If text literacy meant being able to parse and manipulate texts, then the new screen fluency means being able to parse and manipulate moving images with the same ease. But so far, these “reader” tools of visuality have not made their way to the masses. For example, if I wanted to visually compare the recent spate of bank failures with similar events by referring you to the bank run in the classic movie “It’s a Wonderful Life,” there is no easy way to point to that scene with precision. (Which of several sequences did I mean, and which part of them?) I can do what I just did and mention the movie title. But even online I cannot link from this sentence to those “passages” in an online movie. We don’t have the equivalent of a hyperlink for film yet. With true screen fluency, I’d be able to cite specific frames of a film, or specific items in a frame. Perhaps I am a historian interested in oriental dress, and I want to refer to a fez worn by someone in the movie “Casablanca.” I should be able to refer to the fez itself (and not the head it is on) by linking to its image as it “moves” across many frames, just as I can easily link to a printed reference of the fez in text. Or even better, I’d like to annotate the fez in the film with other film clips of fezzes as references.

With full-blown visuality, I should be able to annotate any object, frame or scene in a motion picture with any other object, frame or motion-picture clip. I should be able to search the visual index of a film, or peruse a visual table of contents, or scan a visual abstract of its full length. But how do you do all these things? How can we browse a film the way we browse a book?
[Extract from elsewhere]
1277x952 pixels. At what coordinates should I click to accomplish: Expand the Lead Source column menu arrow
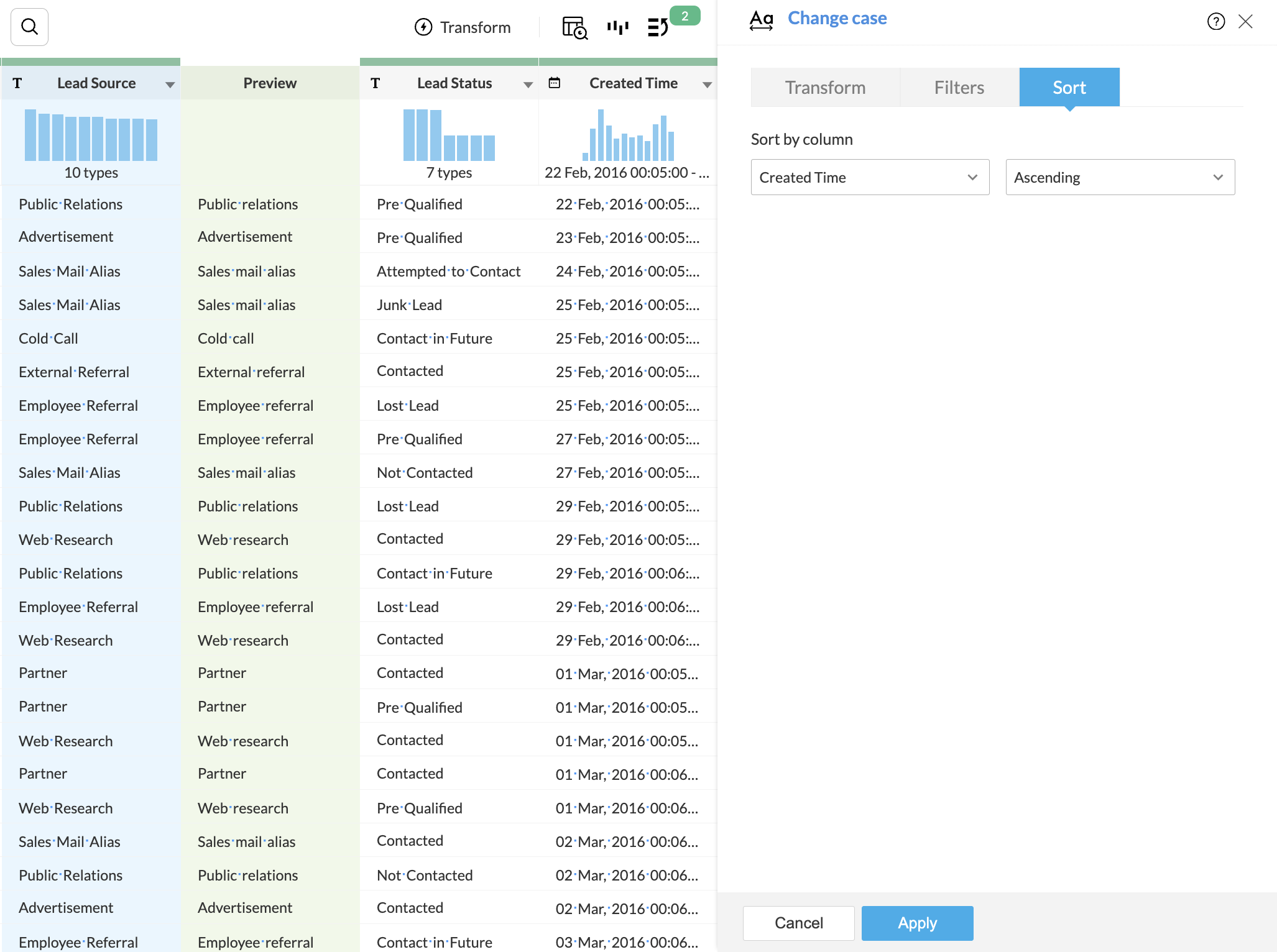tap(170, 85)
It took several hundred years for the consumer tools of text literacy to crystallize after the invention of printing, but the first visual-literacy tools are already emerging in research labs and on the margins of digital culture. Take, for example, the problem of browsing a feature-length movie. One way to scan a movie would be to super-fast-forward through the two hours in a few minutes. Another way would be to digest it into an abbreviated version in the way a theatrical-movie trailer might. Both these methods can compress the time from hours to minutes. But is there a way to reduce the contents of a movie into imagery that could be grasped quickly, as we might see in a table of contents for a book?

My excerpts are concentrated on material related to remix culture, especially in the visual arts. An important subtheme of the piece, which my excerpts don’t capture so clearly, is the extent to which technology shapes human behaviour. The medium isn’t just the message, it shapes the entire culture.